REQUIRED WORK → Say only how many lines in the entries below contain the word "Open".
——————
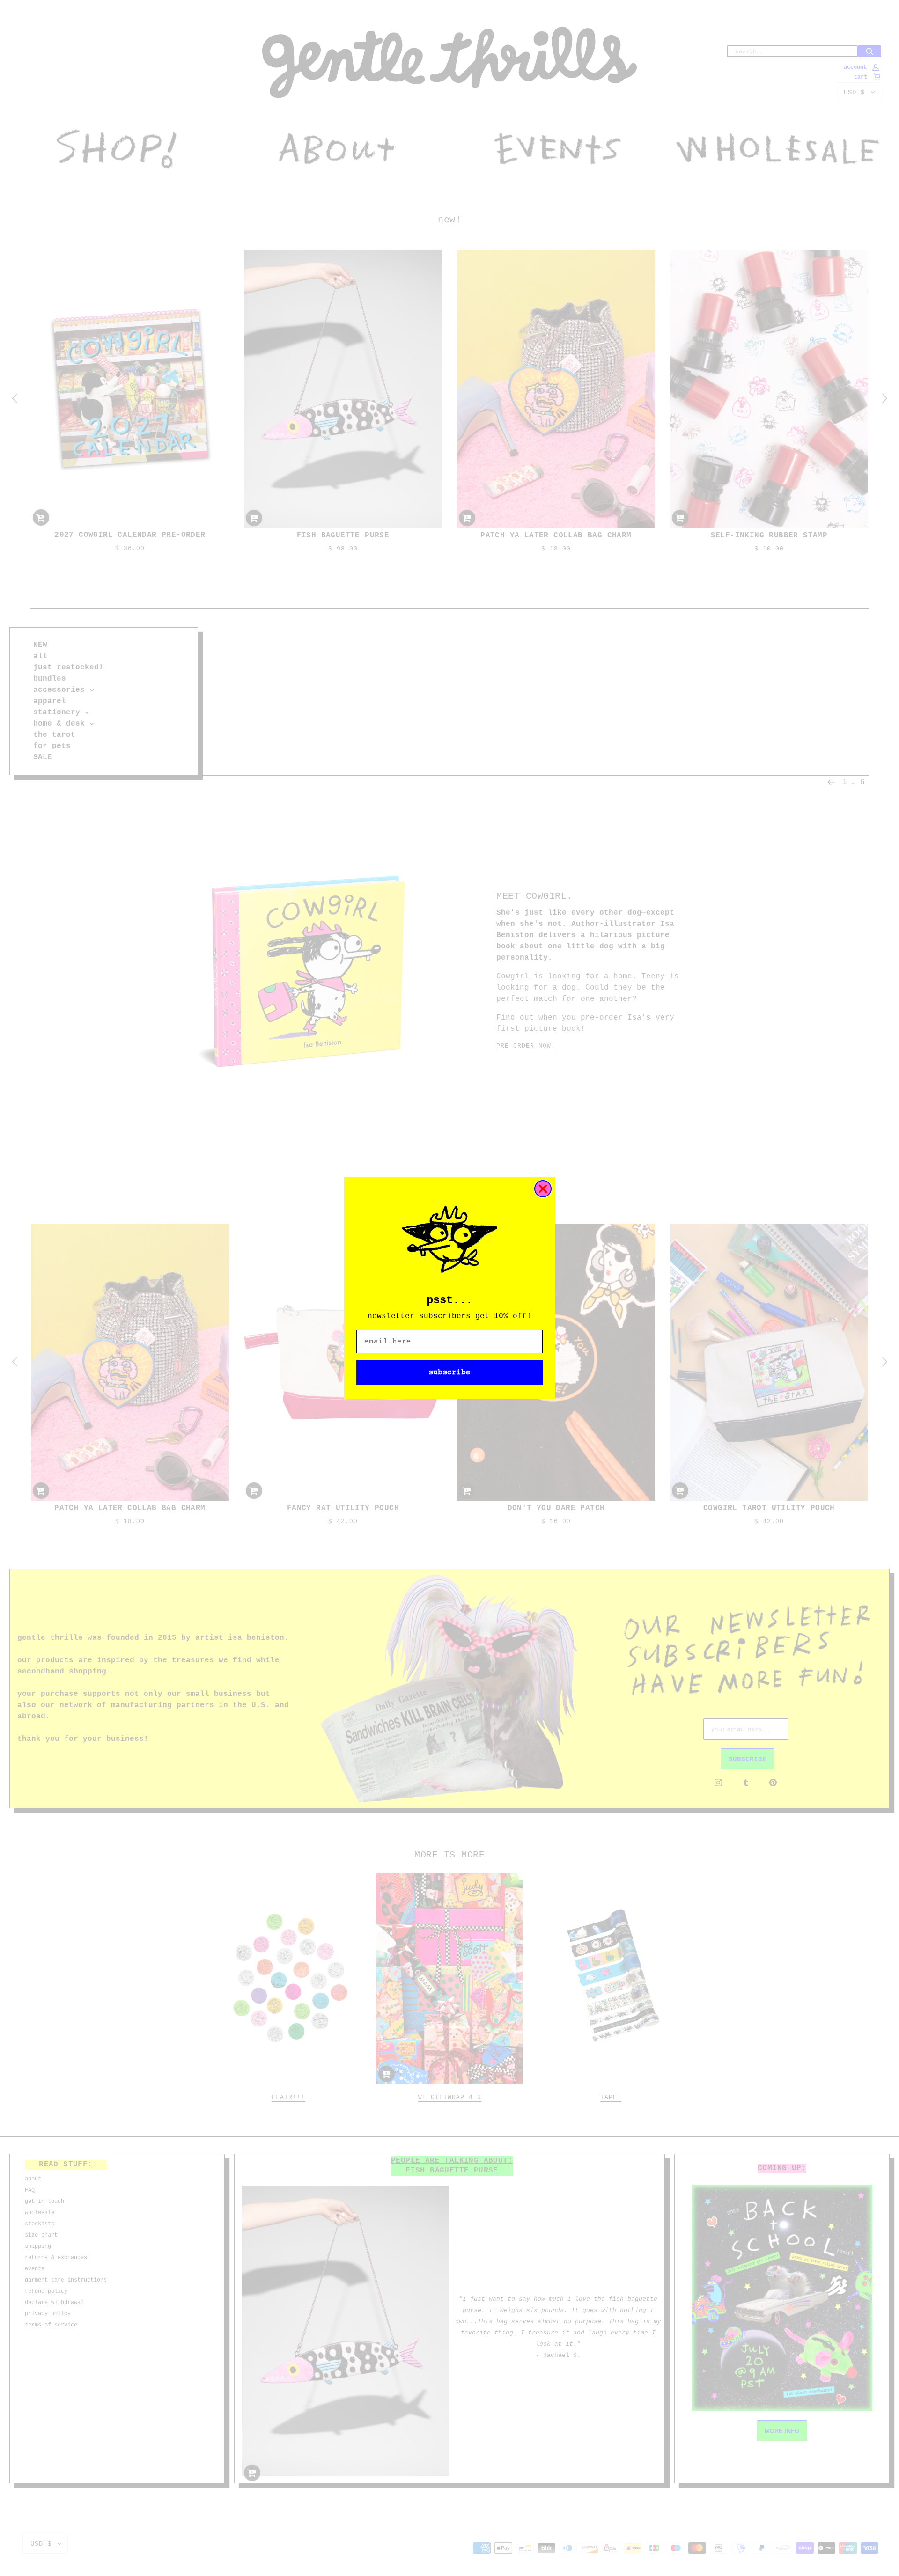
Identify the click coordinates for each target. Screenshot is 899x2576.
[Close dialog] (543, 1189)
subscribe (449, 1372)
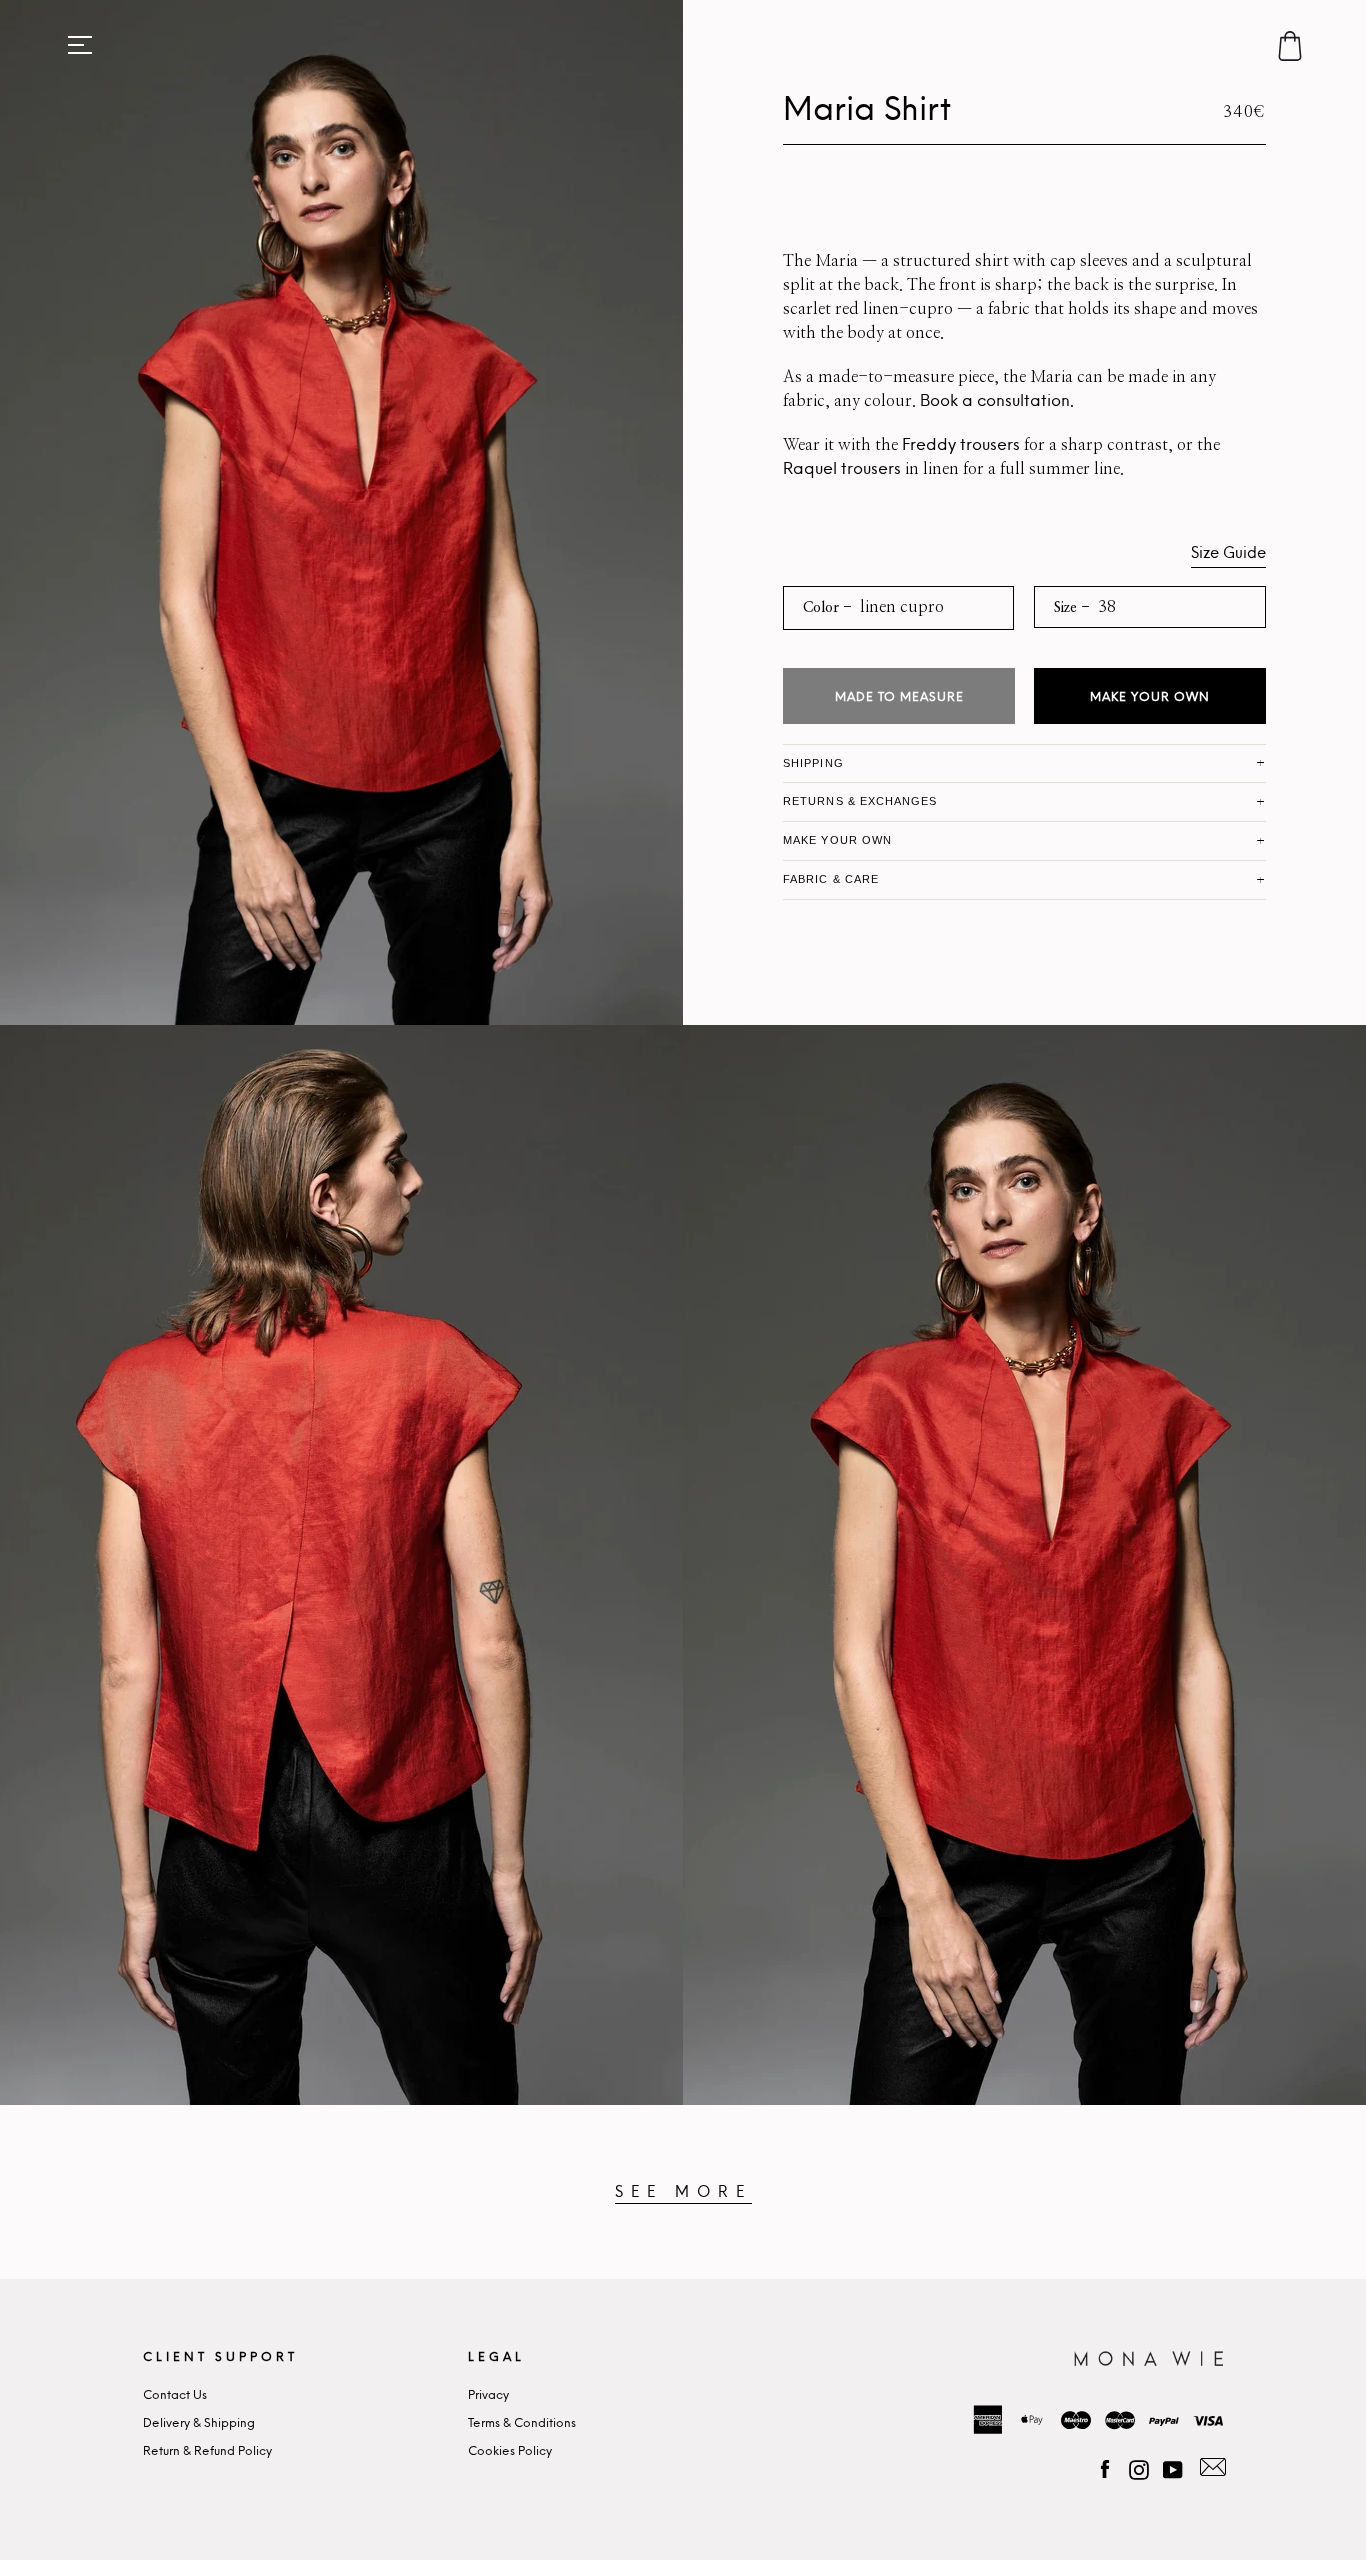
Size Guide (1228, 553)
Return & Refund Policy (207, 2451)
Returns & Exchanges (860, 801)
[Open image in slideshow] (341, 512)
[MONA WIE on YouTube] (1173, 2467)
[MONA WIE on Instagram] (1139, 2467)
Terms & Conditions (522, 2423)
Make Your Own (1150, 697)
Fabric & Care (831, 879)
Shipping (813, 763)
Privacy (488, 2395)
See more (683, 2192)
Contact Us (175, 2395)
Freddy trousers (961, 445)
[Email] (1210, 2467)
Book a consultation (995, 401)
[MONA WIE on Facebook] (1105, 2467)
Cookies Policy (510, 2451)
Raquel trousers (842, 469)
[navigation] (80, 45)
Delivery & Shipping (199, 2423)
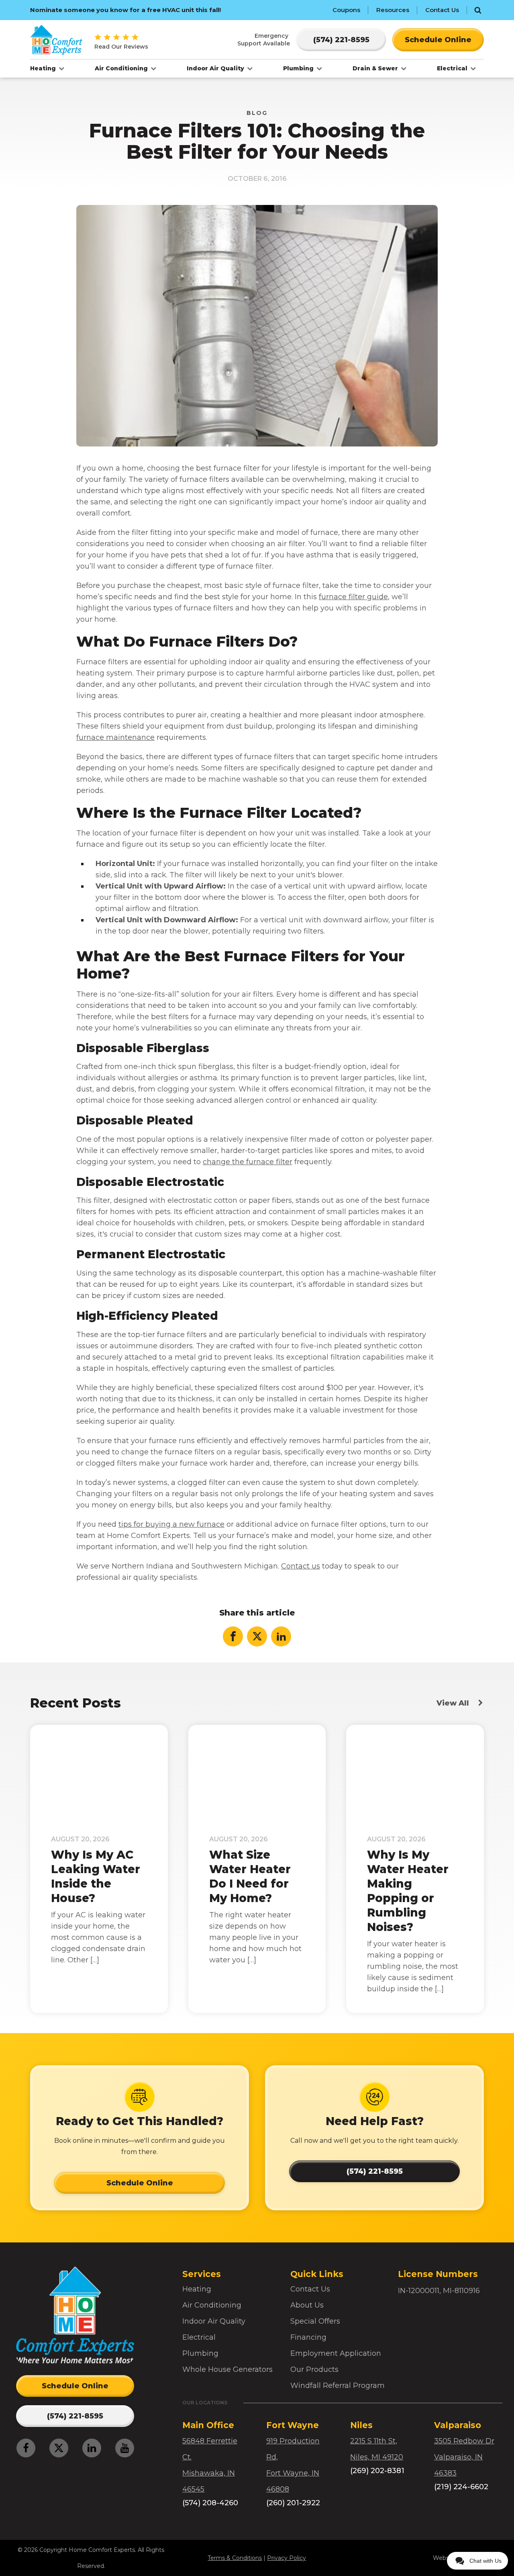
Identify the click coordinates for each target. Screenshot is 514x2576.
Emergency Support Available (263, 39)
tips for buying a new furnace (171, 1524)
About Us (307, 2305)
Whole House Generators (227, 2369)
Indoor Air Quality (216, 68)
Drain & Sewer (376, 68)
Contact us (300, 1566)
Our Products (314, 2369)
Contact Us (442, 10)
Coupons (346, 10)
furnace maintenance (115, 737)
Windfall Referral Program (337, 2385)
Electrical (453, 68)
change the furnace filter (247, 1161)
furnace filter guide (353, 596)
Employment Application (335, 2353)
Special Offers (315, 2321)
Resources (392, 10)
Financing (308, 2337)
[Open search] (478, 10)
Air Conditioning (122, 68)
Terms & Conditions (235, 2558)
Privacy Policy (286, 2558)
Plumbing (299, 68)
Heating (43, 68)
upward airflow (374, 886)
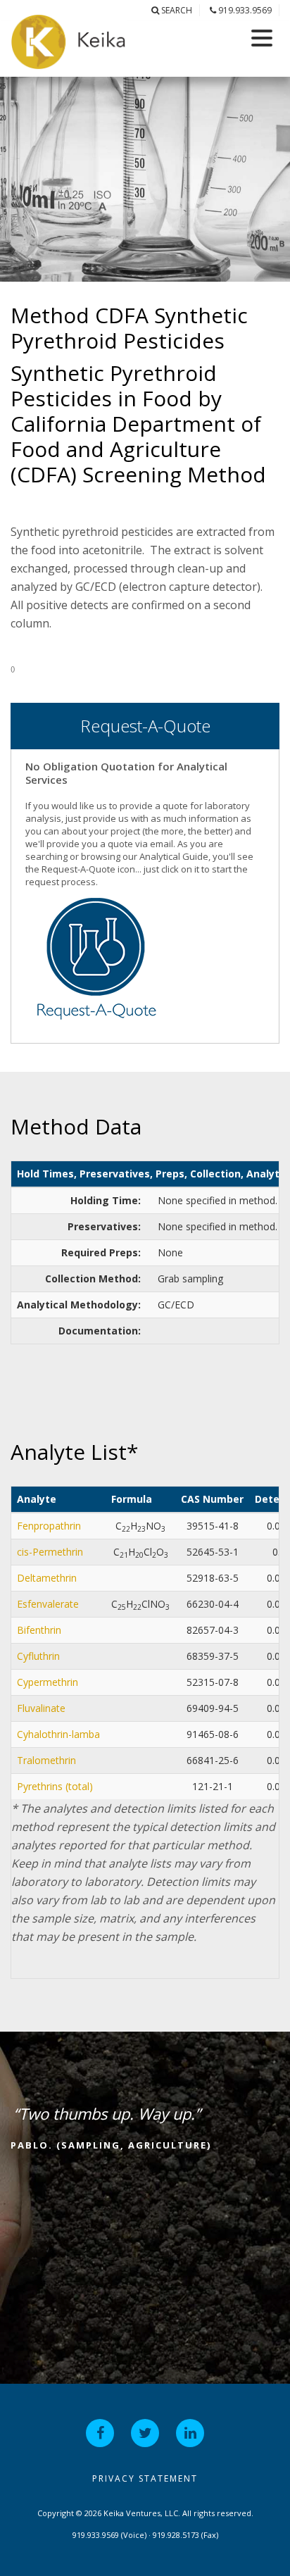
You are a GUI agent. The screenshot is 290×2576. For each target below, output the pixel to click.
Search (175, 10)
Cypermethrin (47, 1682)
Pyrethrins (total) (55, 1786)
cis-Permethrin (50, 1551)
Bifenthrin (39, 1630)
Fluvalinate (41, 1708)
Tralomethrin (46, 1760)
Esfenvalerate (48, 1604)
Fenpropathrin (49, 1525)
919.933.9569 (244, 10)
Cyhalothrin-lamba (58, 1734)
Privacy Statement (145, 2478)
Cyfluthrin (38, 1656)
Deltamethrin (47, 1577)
——————
RESULT OF THIS TASK → 2